------ RECORD EXTRACTS

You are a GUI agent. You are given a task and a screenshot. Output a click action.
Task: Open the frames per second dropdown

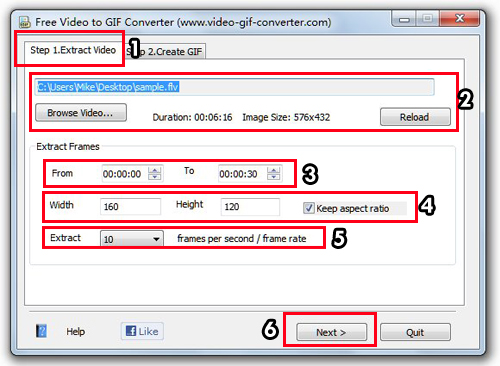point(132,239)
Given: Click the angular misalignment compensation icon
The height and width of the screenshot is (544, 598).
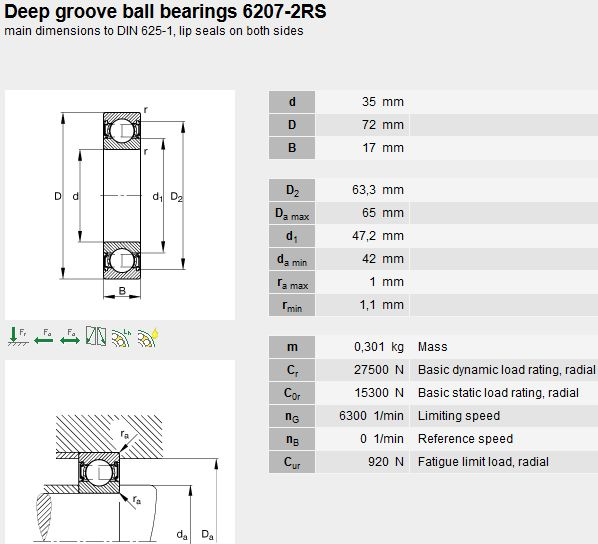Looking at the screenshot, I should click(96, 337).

------------
------ RECORD EXTRACTS

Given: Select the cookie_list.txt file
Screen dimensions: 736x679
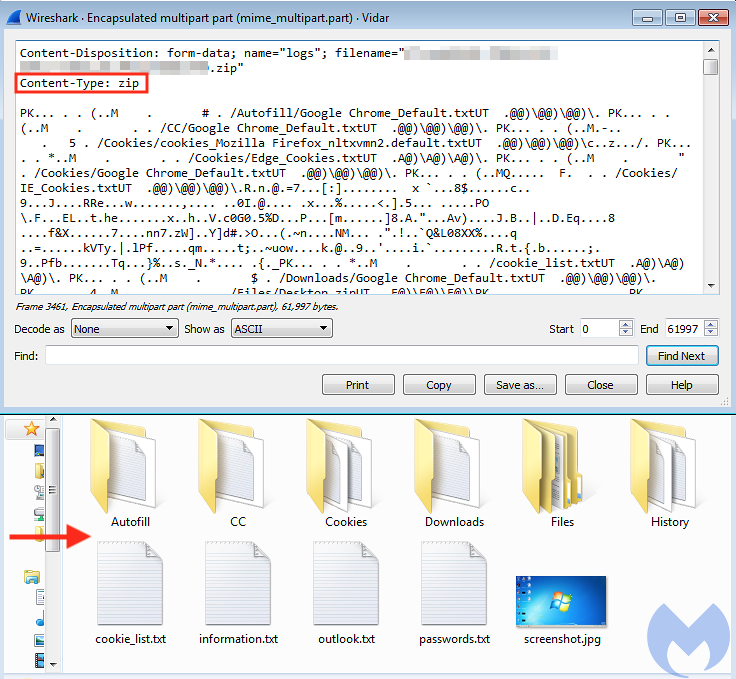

------------

» **DESCRIPTION OF THE TASK**
A clean copy is needed of the lines above from the one with "You are a GUI" up to and including the one with "Given: Click the". Please set it down exactly, with no pictures.

» **RESULT OF THIS TASK**
You are a GUI agent. You are given a task and a screenshot. Output a click action.
Task: Open the frames per second dropdown

point(132,239)
Given: Click the angular misalignment compensation icon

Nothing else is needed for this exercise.